Forse qualcosa nei ricordi delle persone con cui ha avuto a che fare, che però parlando si contraddicono: era uno zio amato e ammirato, per la nipote; un uomo noioso che tuttavia aveva un inspiegabile successo con le donne, per un collega; un gentiluomo che si commuoveva quando parlava dei suoi viaggi nell’Artico, per una assidua spettatrice dei suoi programmi; un fantasma sgradito, che nemmeno si ricordava del suo nome, per la figlia dimenticata. Lo stesso narratore, fin dall’inizio, si rivolge ai lettori scusandosi per non essere capace di svelare «niente di “vero”» su George, quasi come se fosse sopraffatto dall’impossibilità di far collimare i nudi eventi della sua vita con le impressioni di chi ne ha incrociato la strada. Un dilemma, questo, che ripropone su scala più larga il «contrasto tra l’interno e l’esterno di una persona», il dualismo che per Seth rappresenta «l’esperienza più profonda della vita».
Così, in questa ammissione di debolezza dello sforzo di conoscere, di ricordare e di narrare, sembra che il profilo di qualsiasi esistenza sia inevitabilmente condannato a dissolversi e a svanire, per sempre.
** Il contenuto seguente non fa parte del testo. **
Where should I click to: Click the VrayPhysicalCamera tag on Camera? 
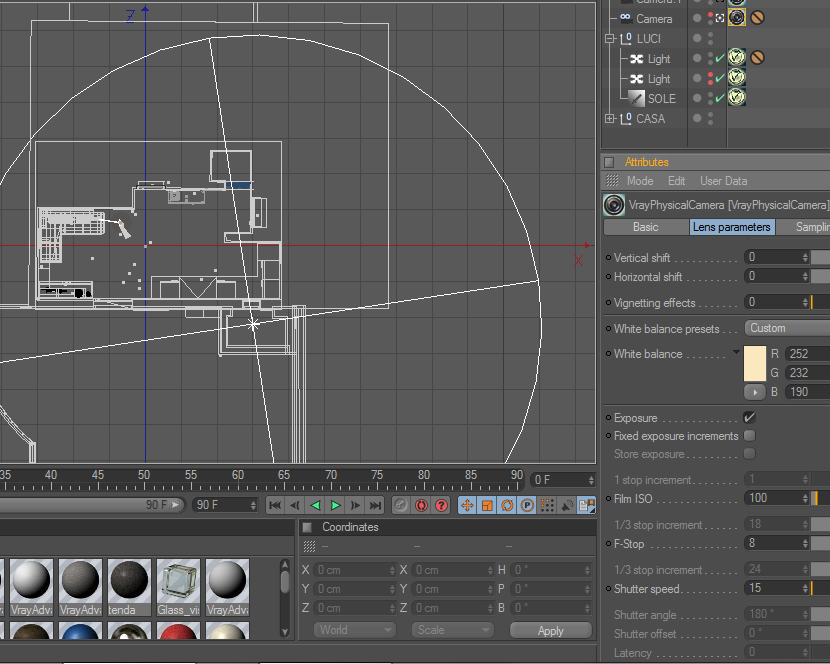tap(737, 18)

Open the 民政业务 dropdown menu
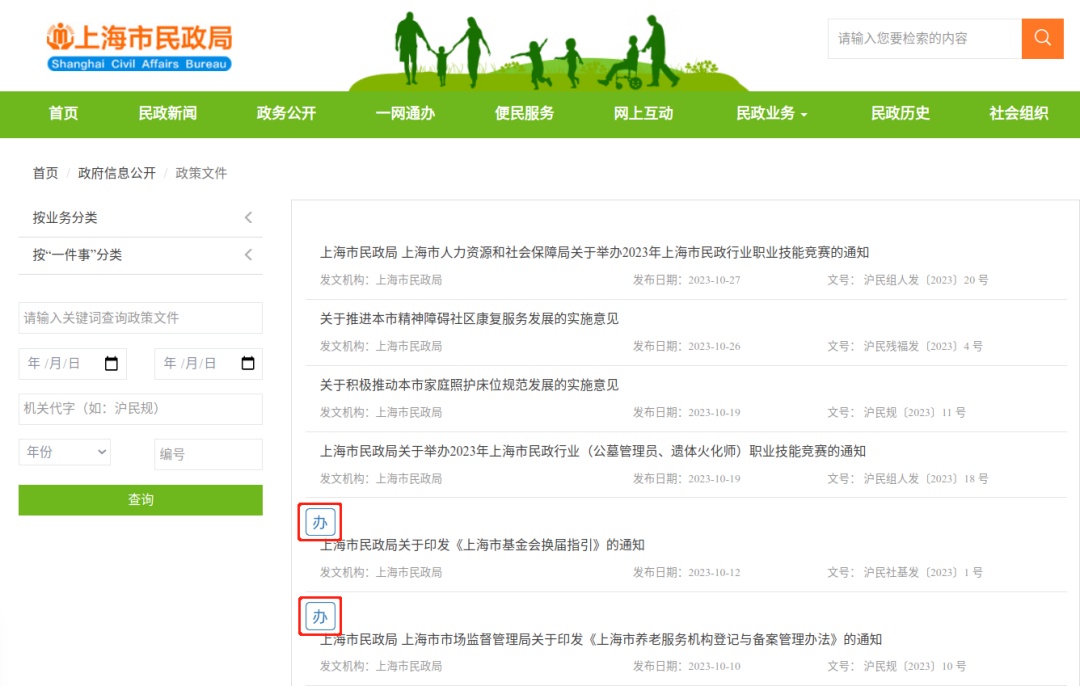(771, 114)
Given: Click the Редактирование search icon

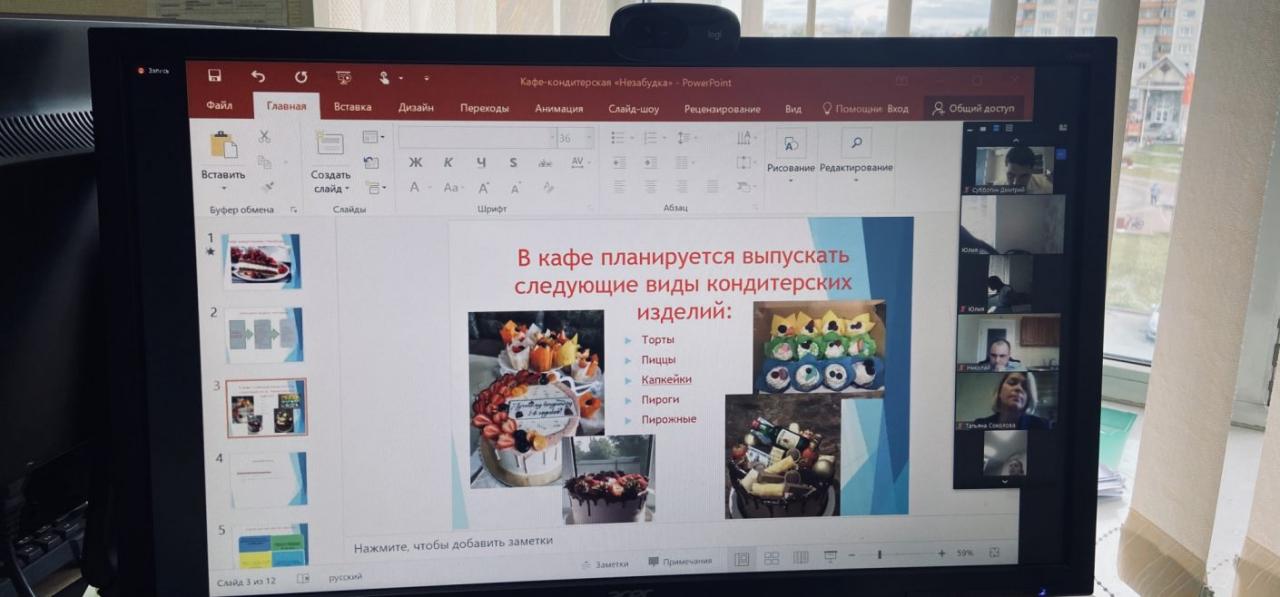Looking at the screenshot, I should [x=856, y=143].
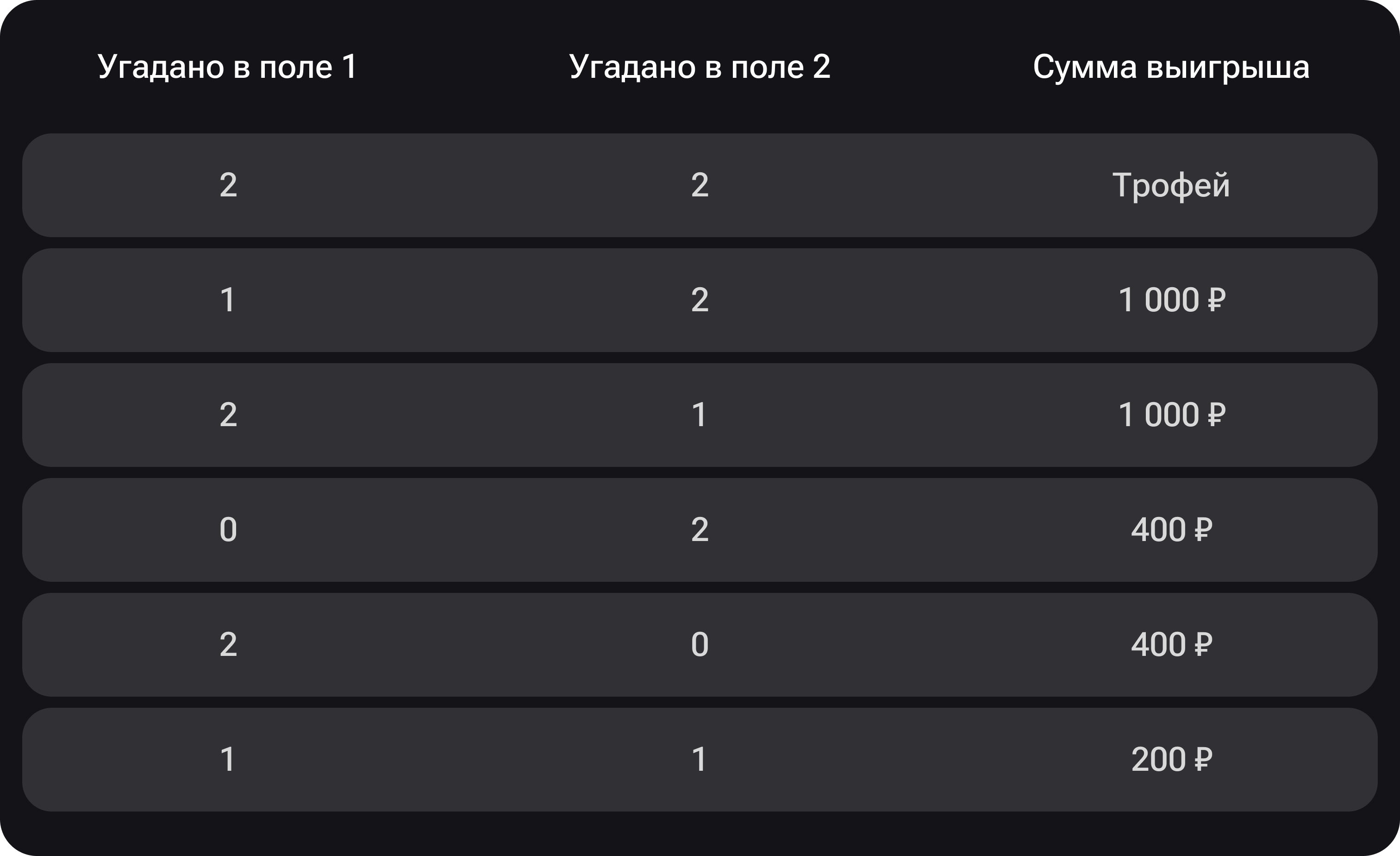The height and width of the screenshot is (856, 1400).
Task: Click field 2 value in the fourth row
Action: [x=700, y=530]
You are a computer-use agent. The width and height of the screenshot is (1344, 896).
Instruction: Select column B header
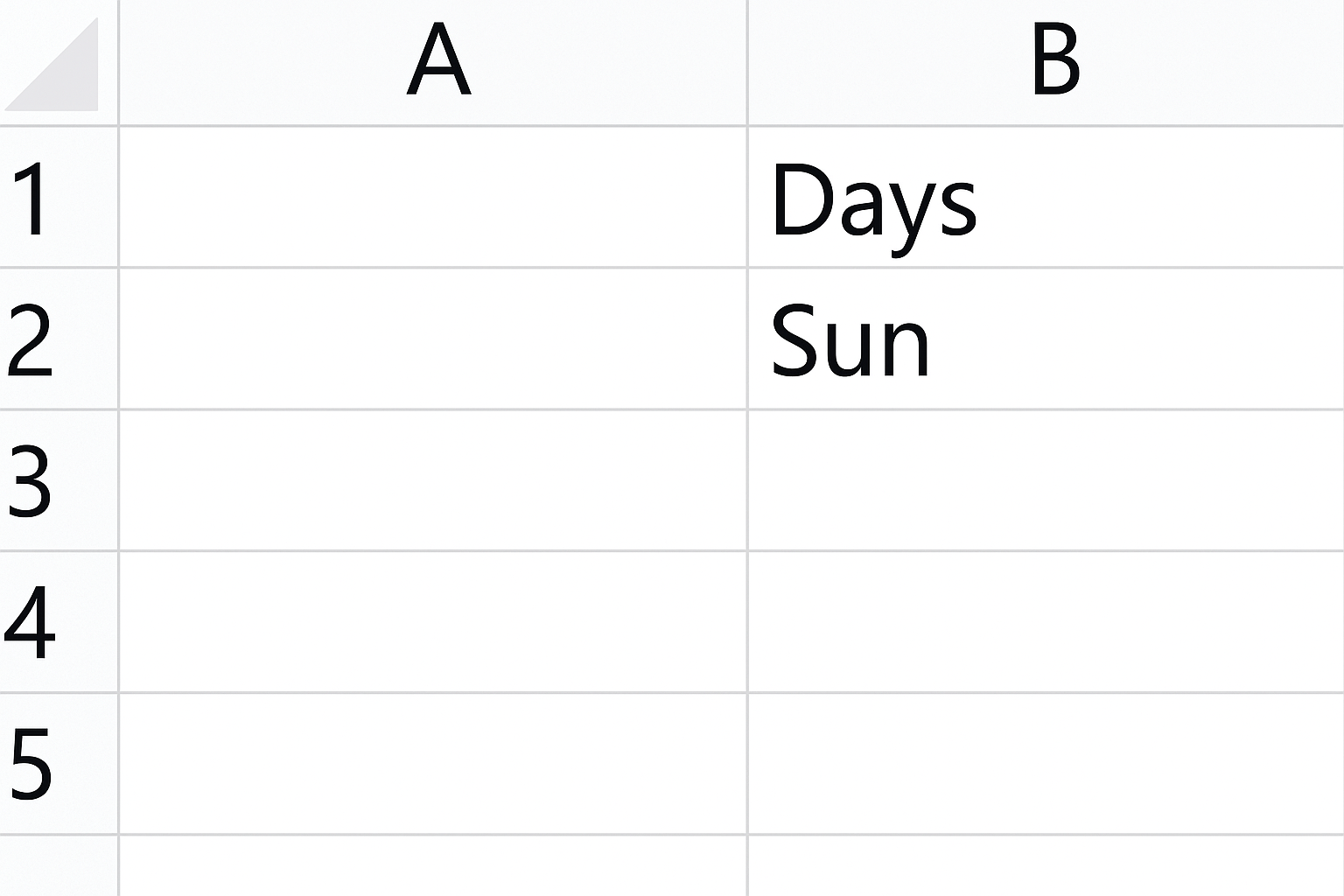[1046, 61]
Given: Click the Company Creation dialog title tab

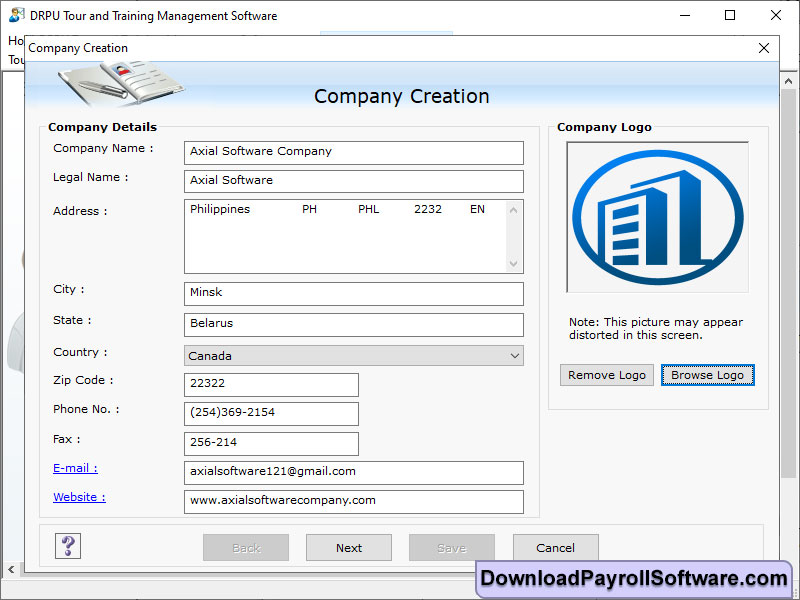Looking at the screenshot, I should tap(77, 48).
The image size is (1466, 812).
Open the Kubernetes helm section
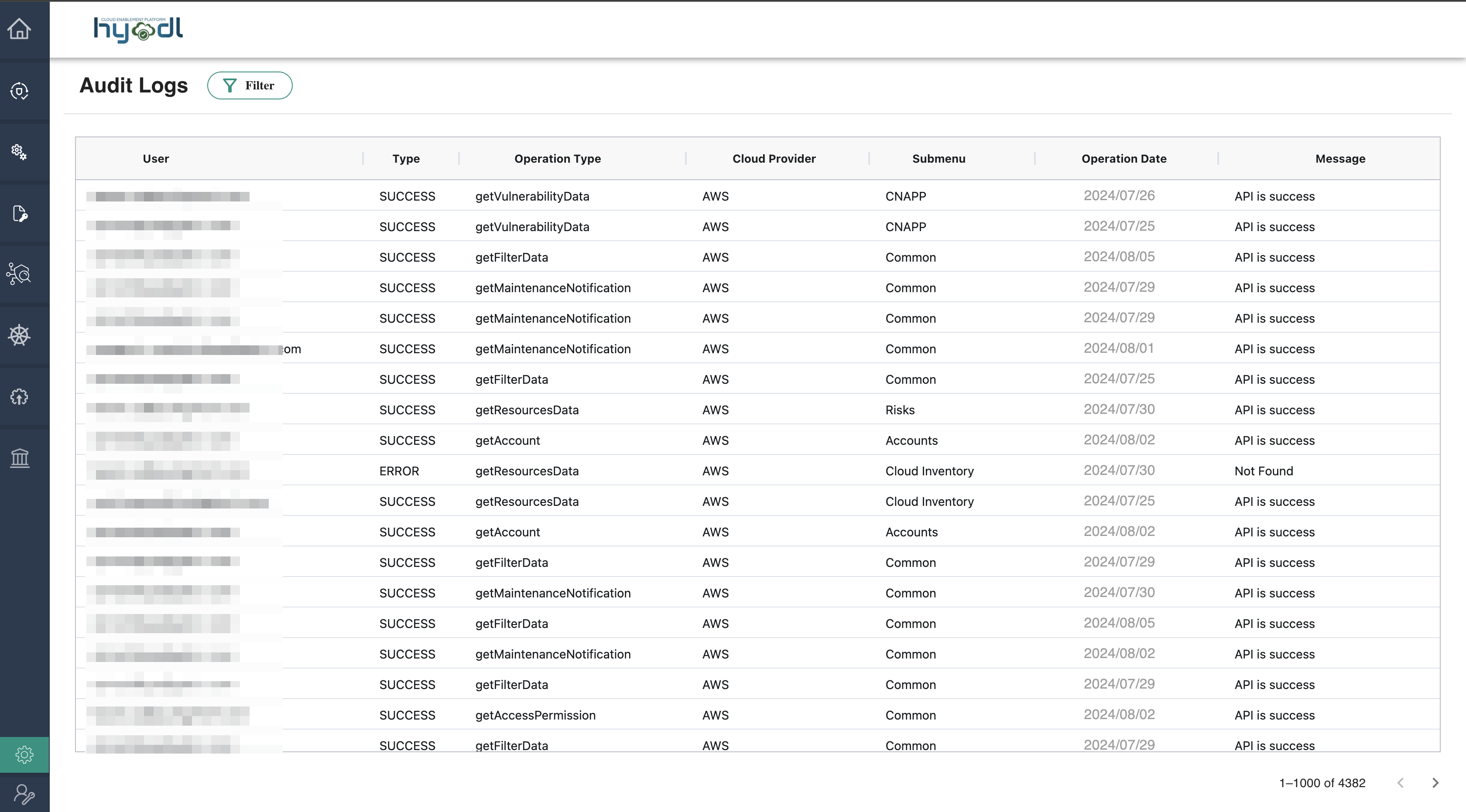click(20, 335)
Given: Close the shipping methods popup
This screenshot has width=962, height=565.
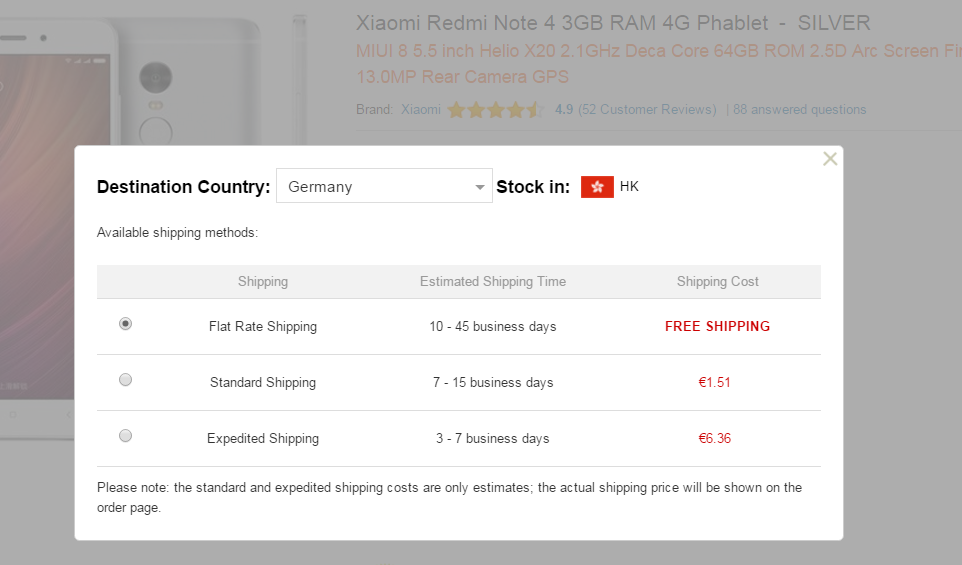Looking at the screenshot, I should tap(829, 159).
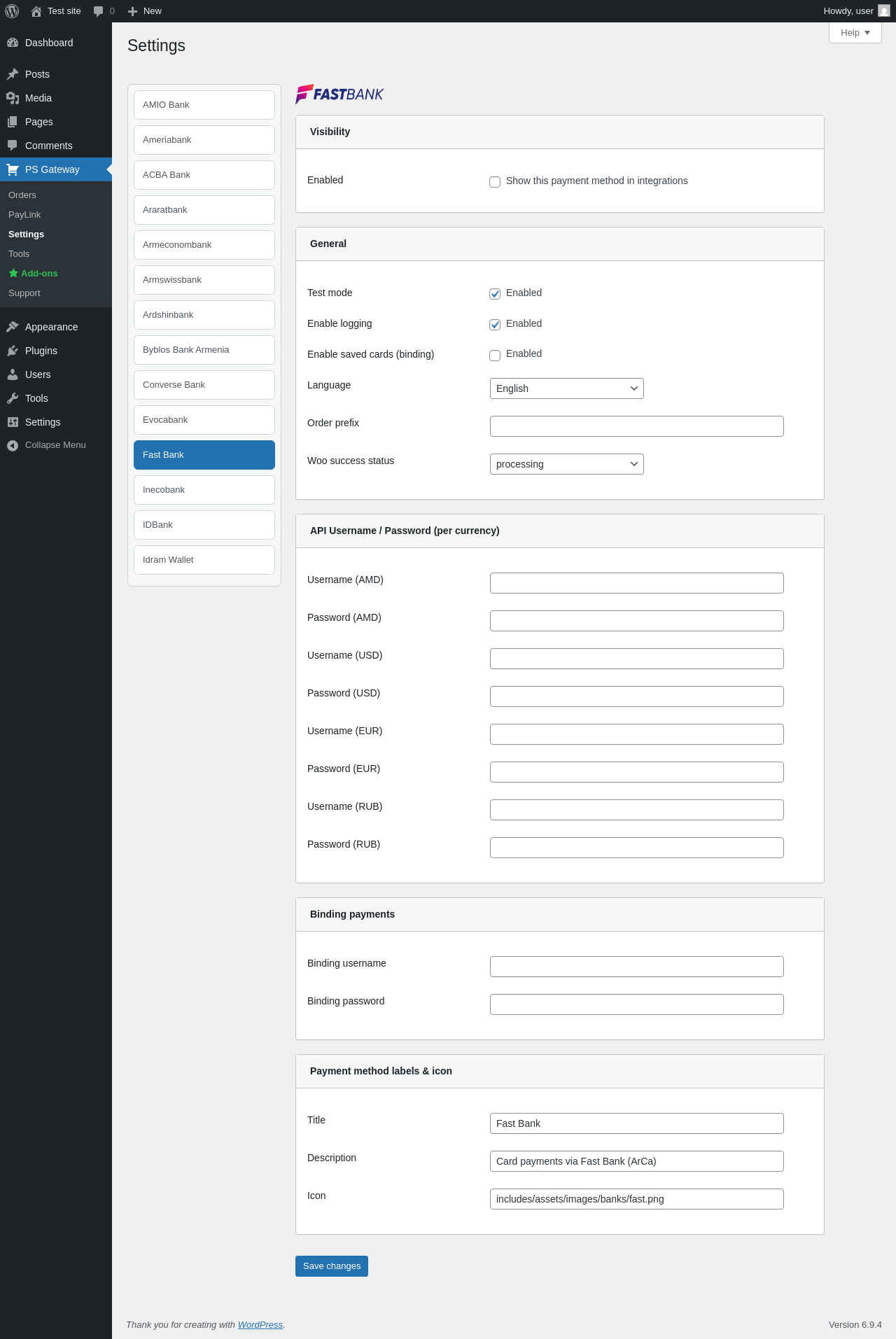
Task: Expand the Help dropdown tab
Action: pyautogui.click(x=855, y=33)
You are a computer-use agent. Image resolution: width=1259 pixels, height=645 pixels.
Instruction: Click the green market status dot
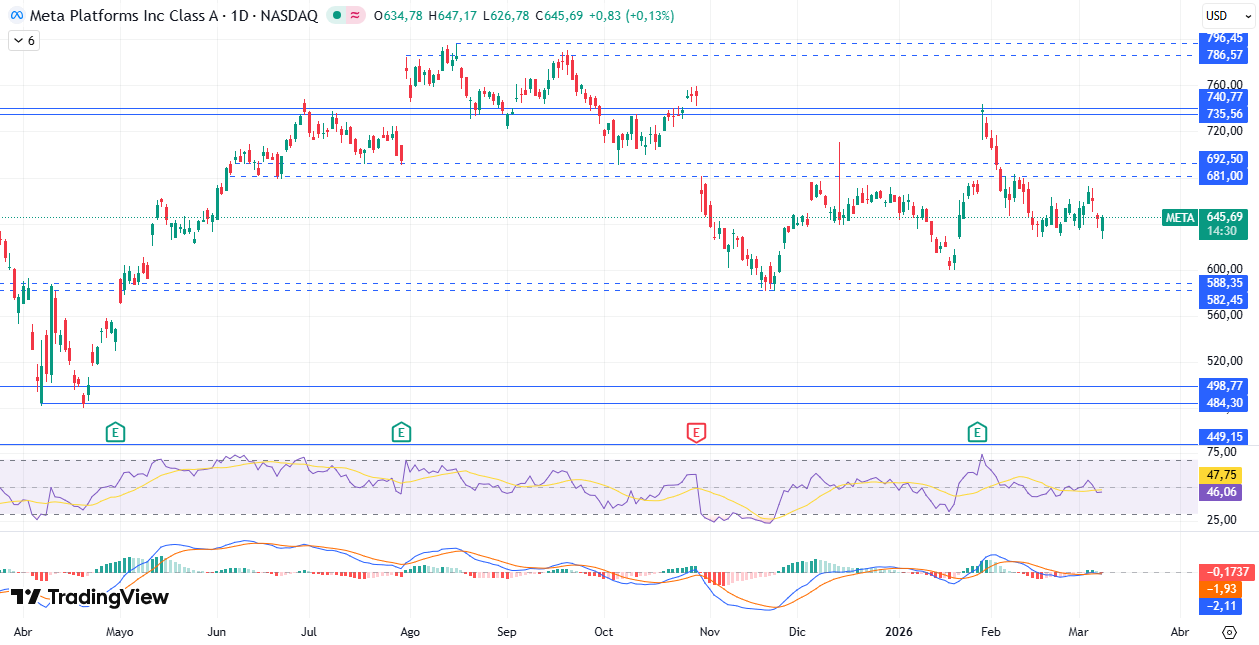[x=338, y=16]
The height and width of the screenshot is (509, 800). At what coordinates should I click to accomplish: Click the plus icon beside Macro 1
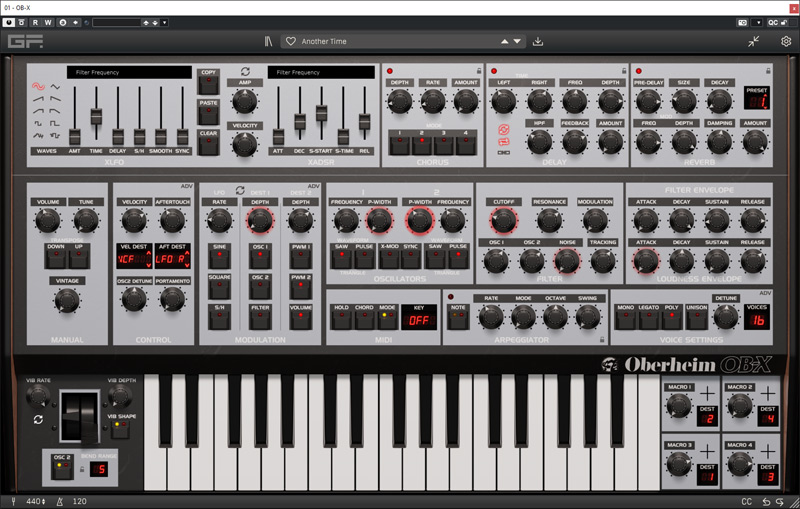point(707,393)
Tuttavia, l’impressione che le parole e i disegni di Seth comunicano al lettore è che il luogo dove le memorie si vanno a confondere e annullare non sia un baratro oscuro, un vortice che annienta, ma piuttosto qualcosa di simile alla quieta vastità del Nord, al suo silenzio, alla sua luce bianca che acceca lo sguardo. Non a caso, nella vignetta che segue l’evento della morte di George, Seth disegna un quadro (forse l’ultimo oggetto su cui si sono posati gli occhi del moribondo) che rappresenta un uomo solitario, con una bandiera nella mano destra, in mezzo a una distesa di neve: un viatico? Un lontano ricordo di George? O un simbolo della sua imminente traversata nei territori della morte? Forse nessuna di queste cose, o tutte insieme nella stessa muta immagine. Che sembra condensare da sola il motivo per cui questa storia abbia trovato la sua forma perfetta proprio in una narrazione per immagini. E che, se proprio la si volesse commentare con delle parole, non troverebbe miglior controcanto dei versi di una poesia di Louise Glück, Il rifiuto della morte: «A mano a mano che (le memorie ndr) svaniscono, forse raggiungerai / quel vuoto invidiabile verso il quale / tutto scorre, come la coppa vuota nel Daodejing».